En incomunicarme, mundo ¿Qué interesas?

Los deseos son regalos que nos da la vida para llenarnos de esperanza. Siento un deseo intenso de que las palabras broten una tras otra de mí y que cumplan con su cometido y con mi necesidad: crear un puente con el mundo, crear un lazo hecho de grafemas, de significados. Vivimos en un mundo tan individualista, tan desesperadamente egocéntrico que el contacto con otros es, definitivamente una ilusión.

¿Seré utópica? ¿Será tan complejo poder llegar a otros y dejar que otros lleguen a mí? Lógicamente, mi  deseo de comunicación está orientado al enriquecimiento mutuo a través de la belleza; porque, lamentablemente, escuchar banalidades es tortura de todos los días, escuchar verdades es un sueño poco probable, escuchar bellezas es  imposible.

Este deseo mío de comunicarme, esta reflexión sobre la necesidad de establecer un nexo con otros  me convierte en una rara avis. A veces siento que una pequeña minoría pretende  entenderse y pienso en una multitud de poetas (no porque yo lo sea; sí porque ellos supieron traducir lo que yo siento) que se sintieron fuera de lugar, de situación, de momento:

En perseguirme, mundo, ¿qué interesas?
¿En qué te ofendo, cuando sólo intento
poner bellezas en mi entendimiento
y no mi entendimiento en las bellezas?

Yo no estimo tesoros ni riquezas,
y así, siempre me causa más contento
poner riquezas en mi entendimiento
que no mi entendimiento en las riquezas.

Y no estimo hermosura que vencida
es despojo civil de las edades
ni riqueza me agrada fementida,

teniendo por mejor en mis verdades
consumir vanidades de la vida
que consumir la vida en vanidades.

Aquí la voz de una incomprendida Sor Juana, una atormentada Sor Juana que se debatía entre el ser y el deber, entre Dios y las letras, entre el amor y el castigo eterno grita desde el silencio de su celda su deseo de que las cosas sean de otra manera. De que alguien pudiera entenderla, pudiera establecer un contacto comunicativo que fuera más allá de lo que era, una monja; y la viera en su total desnudez y en su completa verdad: una mujer poeta.

“En perseguirme, mundo ¿Qué interesas?”  Qué maravilla de queja contra el orden establecido, contra la sociedad de la época, contra la falta de sensibilidad de la clase dominante: “¿En qué te ofendo cuando sólo intento poner bellezas en mi entendimiento?”.
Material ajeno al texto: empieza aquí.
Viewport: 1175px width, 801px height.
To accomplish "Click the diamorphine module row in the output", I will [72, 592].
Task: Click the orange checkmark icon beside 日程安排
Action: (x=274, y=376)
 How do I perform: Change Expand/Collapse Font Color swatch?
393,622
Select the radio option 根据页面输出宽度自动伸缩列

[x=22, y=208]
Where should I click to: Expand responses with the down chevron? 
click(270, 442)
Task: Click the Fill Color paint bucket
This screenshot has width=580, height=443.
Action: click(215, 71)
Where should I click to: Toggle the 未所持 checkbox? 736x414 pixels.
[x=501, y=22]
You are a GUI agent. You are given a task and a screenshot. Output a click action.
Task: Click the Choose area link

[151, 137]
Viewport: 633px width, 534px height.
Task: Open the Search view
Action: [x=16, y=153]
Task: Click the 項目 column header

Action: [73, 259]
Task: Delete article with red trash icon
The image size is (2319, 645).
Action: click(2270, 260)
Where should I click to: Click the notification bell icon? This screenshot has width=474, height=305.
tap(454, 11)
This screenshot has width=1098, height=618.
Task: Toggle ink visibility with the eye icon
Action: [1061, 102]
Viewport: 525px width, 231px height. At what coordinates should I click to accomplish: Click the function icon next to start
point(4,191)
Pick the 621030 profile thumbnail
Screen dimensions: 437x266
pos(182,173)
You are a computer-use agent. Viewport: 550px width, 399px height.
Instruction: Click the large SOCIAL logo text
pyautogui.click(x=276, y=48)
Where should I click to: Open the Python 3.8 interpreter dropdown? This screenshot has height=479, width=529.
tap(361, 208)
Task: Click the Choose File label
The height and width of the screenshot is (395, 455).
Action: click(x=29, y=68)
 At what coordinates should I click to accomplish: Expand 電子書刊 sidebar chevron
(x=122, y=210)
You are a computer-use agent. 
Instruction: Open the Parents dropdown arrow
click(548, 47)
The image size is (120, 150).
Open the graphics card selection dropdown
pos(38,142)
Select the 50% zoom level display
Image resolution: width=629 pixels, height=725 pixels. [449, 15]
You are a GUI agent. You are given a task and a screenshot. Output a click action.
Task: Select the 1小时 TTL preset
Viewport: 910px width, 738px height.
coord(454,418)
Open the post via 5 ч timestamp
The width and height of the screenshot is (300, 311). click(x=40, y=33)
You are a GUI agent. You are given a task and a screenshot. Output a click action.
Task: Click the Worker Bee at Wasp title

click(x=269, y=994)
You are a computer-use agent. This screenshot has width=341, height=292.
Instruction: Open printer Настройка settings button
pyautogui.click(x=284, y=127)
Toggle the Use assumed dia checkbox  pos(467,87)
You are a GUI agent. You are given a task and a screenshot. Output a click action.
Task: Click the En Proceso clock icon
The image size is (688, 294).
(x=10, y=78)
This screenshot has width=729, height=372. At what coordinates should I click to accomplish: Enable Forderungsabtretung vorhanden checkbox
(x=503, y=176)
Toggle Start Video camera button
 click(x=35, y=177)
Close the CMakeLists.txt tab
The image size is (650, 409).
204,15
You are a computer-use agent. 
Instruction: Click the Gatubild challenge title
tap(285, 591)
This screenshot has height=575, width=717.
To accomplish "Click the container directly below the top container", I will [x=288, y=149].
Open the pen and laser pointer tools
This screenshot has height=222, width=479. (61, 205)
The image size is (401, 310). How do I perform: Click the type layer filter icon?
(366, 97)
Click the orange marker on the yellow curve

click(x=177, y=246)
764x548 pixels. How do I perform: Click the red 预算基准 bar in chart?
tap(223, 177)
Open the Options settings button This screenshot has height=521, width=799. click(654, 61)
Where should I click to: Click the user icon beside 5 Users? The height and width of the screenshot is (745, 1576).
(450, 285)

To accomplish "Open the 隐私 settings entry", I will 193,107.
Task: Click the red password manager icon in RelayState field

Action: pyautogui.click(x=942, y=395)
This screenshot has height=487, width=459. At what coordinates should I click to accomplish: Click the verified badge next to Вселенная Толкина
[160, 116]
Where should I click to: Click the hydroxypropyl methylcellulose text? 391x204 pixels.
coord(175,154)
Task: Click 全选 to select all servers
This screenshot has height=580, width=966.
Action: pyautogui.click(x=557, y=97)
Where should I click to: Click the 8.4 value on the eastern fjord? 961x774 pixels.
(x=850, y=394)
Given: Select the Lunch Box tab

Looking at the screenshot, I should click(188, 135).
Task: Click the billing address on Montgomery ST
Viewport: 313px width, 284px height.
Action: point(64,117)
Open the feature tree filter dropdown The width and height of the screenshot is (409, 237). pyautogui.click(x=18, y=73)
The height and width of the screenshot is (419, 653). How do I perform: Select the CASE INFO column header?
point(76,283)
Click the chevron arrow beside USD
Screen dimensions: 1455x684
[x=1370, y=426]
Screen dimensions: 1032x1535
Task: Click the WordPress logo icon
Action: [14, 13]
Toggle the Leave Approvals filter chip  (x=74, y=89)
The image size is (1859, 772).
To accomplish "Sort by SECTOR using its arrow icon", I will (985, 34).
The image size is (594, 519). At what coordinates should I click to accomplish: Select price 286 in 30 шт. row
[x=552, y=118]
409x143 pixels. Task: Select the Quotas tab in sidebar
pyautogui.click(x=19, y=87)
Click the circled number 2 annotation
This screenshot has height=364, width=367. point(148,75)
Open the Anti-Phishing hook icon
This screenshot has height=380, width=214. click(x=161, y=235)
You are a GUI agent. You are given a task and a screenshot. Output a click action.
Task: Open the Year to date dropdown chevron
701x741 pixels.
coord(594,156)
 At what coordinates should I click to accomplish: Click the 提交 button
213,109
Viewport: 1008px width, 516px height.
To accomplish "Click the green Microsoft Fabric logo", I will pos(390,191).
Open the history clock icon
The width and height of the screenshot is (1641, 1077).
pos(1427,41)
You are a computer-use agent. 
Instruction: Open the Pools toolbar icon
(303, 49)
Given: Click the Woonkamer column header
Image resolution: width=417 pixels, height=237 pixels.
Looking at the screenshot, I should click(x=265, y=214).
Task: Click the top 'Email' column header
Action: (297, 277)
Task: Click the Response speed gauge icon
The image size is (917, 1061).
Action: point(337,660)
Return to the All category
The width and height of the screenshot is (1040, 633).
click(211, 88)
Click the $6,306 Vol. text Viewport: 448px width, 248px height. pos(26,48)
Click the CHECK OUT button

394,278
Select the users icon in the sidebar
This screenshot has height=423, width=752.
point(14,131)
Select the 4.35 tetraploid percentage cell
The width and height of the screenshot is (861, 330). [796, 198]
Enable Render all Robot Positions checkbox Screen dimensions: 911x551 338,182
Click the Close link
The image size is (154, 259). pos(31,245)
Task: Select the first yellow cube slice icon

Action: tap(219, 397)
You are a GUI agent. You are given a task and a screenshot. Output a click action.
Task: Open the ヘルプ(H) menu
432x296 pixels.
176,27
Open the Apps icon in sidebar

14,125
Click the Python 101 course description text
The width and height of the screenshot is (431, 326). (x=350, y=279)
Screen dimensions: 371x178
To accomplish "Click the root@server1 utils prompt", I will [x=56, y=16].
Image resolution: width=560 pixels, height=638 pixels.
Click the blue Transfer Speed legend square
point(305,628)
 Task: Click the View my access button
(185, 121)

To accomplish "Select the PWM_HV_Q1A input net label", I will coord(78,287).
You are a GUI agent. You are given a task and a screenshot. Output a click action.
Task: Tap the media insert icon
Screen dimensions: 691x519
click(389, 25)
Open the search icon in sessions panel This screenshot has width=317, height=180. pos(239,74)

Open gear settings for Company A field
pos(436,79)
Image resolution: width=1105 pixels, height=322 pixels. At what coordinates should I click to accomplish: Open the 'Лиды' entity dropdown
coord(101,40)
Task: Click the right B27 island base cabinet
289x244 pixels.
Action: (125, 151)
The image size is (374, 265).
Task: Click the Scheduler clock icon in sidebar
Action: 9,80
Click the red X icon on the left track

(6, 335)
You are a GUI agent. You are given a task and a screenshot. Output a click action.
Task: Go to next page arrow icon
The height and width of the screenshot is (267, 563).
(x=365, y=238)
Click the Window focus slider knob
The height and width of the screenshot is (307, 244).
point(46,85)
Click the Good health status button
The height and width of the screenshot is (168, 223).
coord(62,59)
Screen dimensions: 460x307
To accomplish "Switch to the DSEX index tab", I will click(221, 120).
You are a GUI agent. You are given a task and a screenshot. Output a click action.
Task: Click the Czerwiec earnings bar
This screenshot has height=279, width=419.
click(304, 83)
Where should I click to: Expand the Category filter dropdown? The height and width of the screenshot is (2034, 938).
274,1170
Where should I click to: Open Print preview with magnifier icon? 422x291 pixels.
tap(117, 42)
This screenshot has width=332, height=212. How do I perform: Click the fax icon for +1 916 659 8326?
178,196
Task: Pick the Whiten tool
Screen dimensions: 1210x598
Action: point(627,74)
¿En qué ofendemos al mundo cuando buscamos intercambiar belleza? me pregunto. En todo. La belleza está escondida, la vulgaridad reina, la ignorancia domina. La sutileza está aislada en un rincón, el refinamiento está encerrado en el sótano, la cortesía muere de desesperación. De esa forma, es más fácil vender, engañar, dominar, pisotear, imponerse.

Actualmente, la tecnología es la felicidad, la inmediatez de la información  nos consume en una multiplicidad de datos que no podemos procesar y en el que el tiempo para pensar no existe y la forma del mensaje se reduce prácticamente a un único modelo. Aún así, existimos  seres que seguimos buscando la belleza. La necesitamos porque ¿cómo podemos soportar la vida sin ella?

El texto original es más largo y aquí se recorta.